Community Manager 1.0

938
0

Yesterday was Community Manager Appreciation Day.   Here’s a story about Community Manager one dot oh.  In her early 20s, right out of college, she took a job working at a bowling ball manufacturer as an admin all the while looking for a job befitting her marketing degree and minor in English Lit.  She was hired as an intern at a regional 1,000 employee services company with a respect brand name and made social media community manager. All good companies had one.  She was asked to write the job description for HR because, lucky her, she was a pioneer and the company’s first community manager.

On day one Ms. Community Manager was introduced to the marketing staff (she, red-faced) and told to report to the director of marketing (who didn’t have a Facebook account and was awfully busy).  Given a pod, a computer and introduced to the IT person – off she went.  She went to BrandHackers and a few other meetups in NYC and Brooklyn, met a guyfriend, and picked up some tools and jargon along the way. After 5 months she had talked the company into subscribing to HubSpot (who taught her a thing or two), but she felt as if she were on an island. “Where’s the community manager job description?” HR asked.  “One more week please.”

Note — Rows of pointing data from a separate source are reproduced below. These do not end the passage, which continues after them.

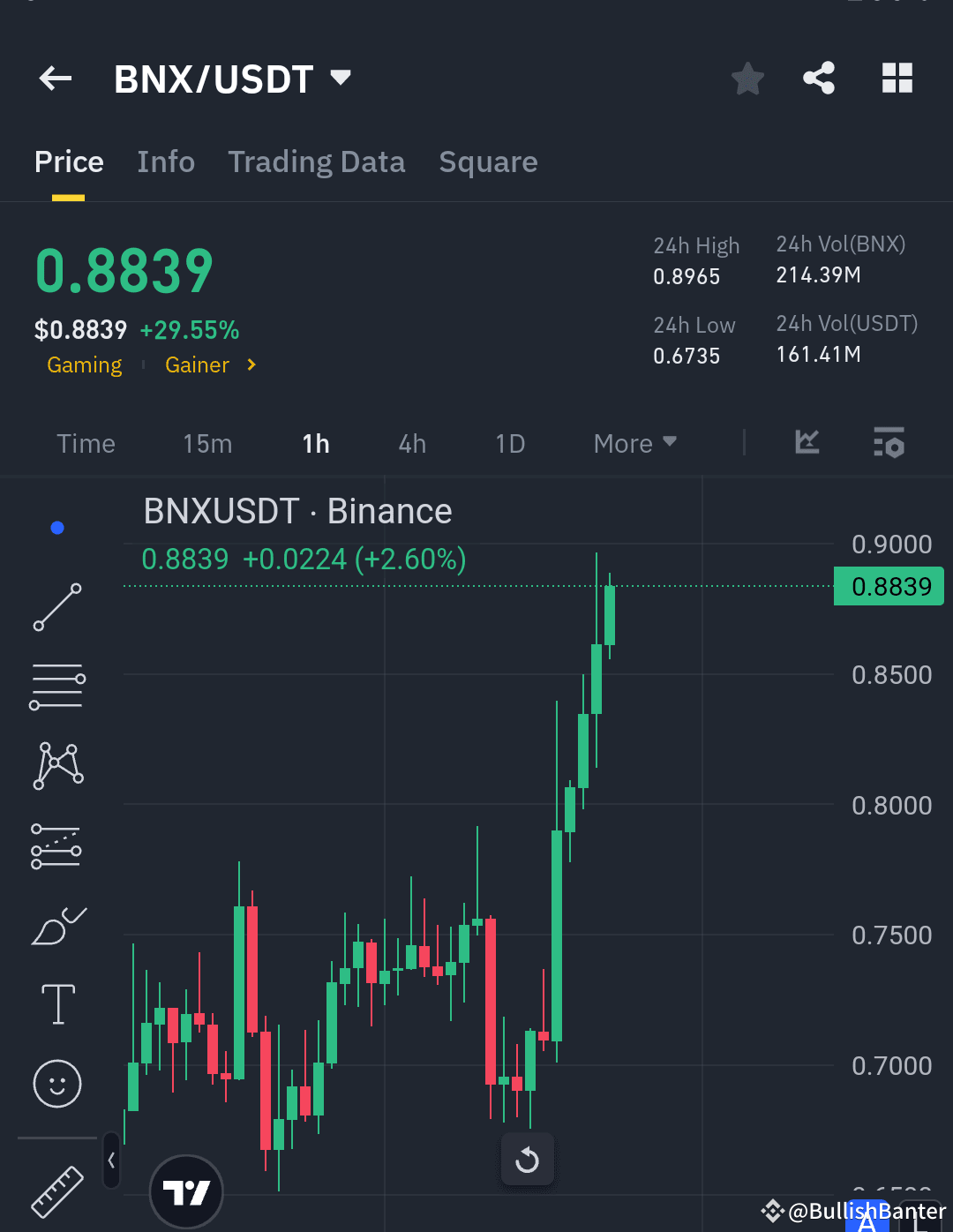Open the indicators chart icon near timeframes
Viewport: 953px width, 1232px height.
pos(806,443)
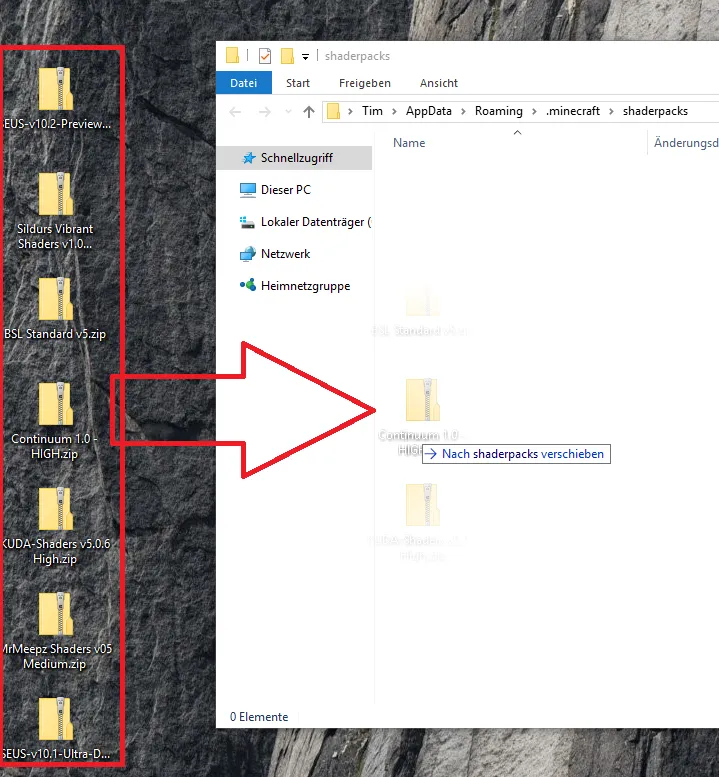719x777 pixels.
Task: Open the quick access toolbar customize dropdown
Action: click(x=305, y=57)
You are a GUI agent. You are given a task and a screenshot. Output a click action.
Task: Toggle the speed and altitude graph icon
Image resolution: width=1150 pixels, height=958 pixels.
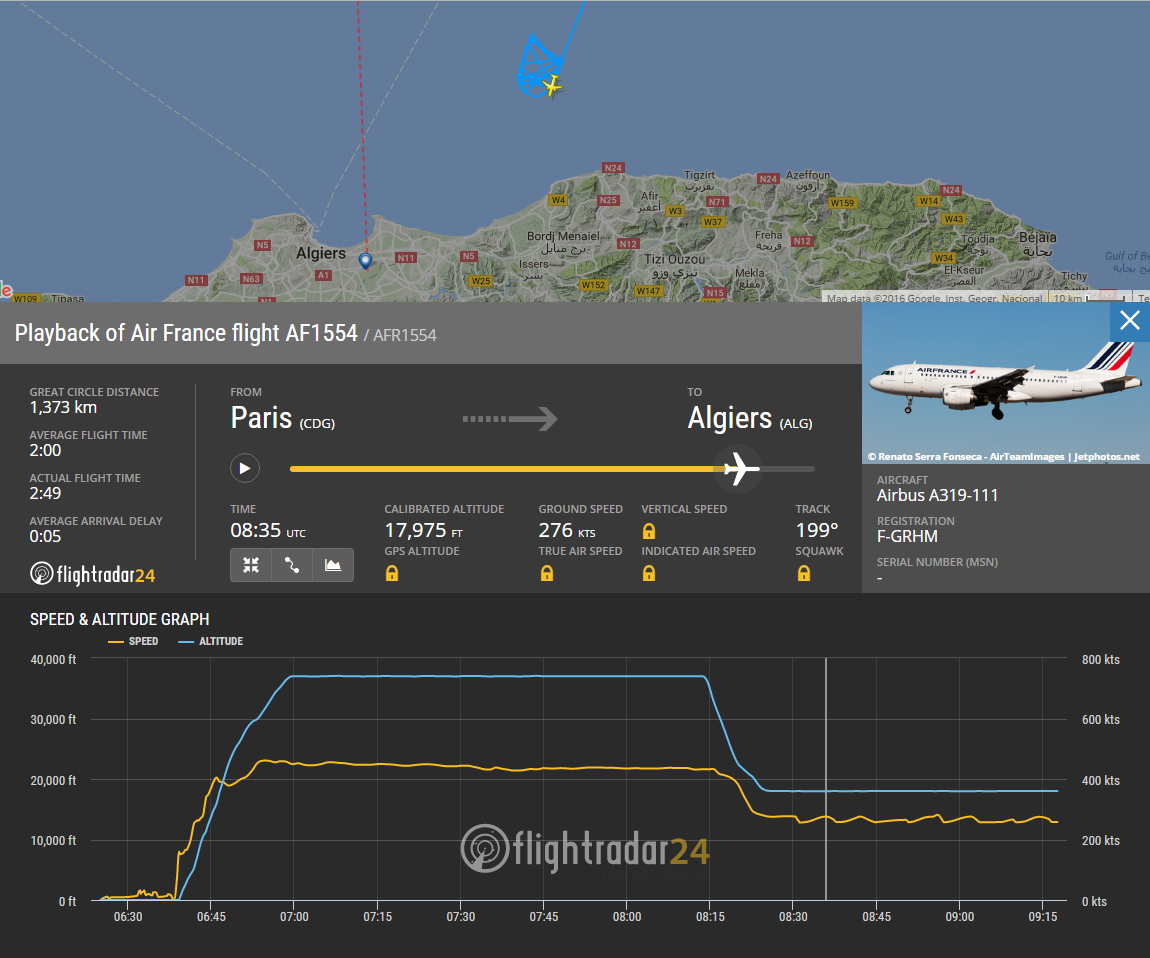click(333, 565)
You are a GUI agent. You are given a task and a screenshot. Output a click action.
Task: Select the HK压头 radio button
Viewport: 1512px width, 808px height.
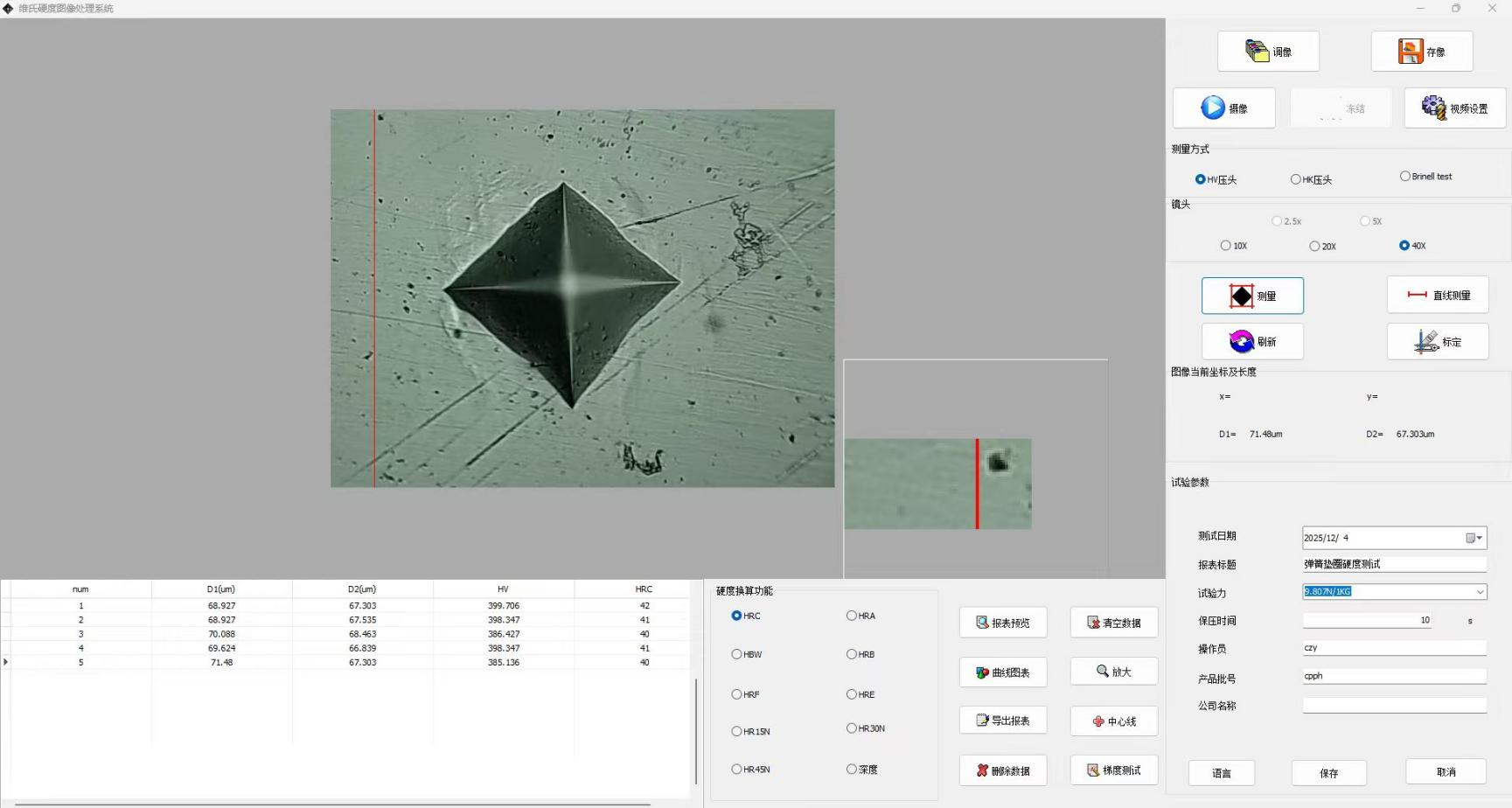[1295, 179]
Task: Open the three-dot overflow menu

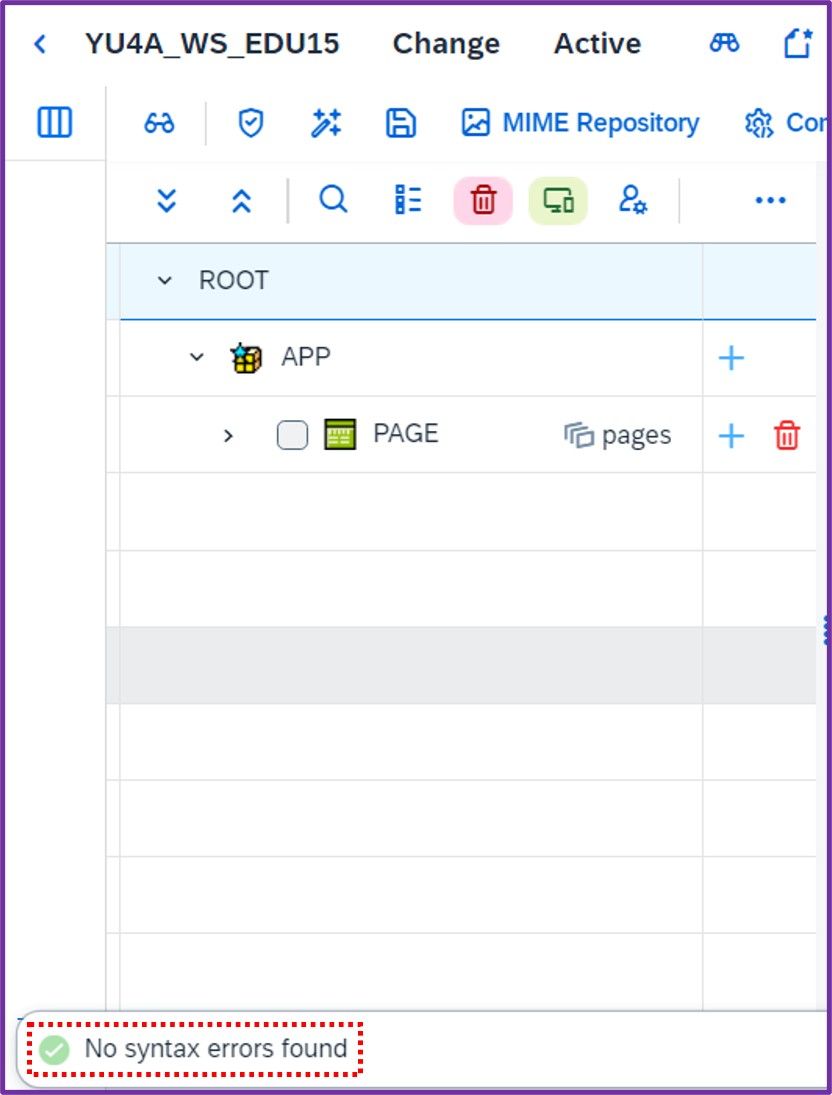Action: (x=770, y=200)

After 6 months, the company had a new look for its Facebook page, two Twitter handles (one for product, one for customer service), a Pinterest account and Instagram photos. They had a dashboard telling them that March was a good month for web hits. The company also bought a video camera for Ms. Manager and finally got its job description. 

On the anniversary of her 8th month, Ms. Manager got a job at a digital ad agency in Brooklyn by telling them she had built a dept. and generated high “time in site” and “registration rates.” This she did, all this without a whiff of a brand strategy. And off she goes.  Like a virus. Peace.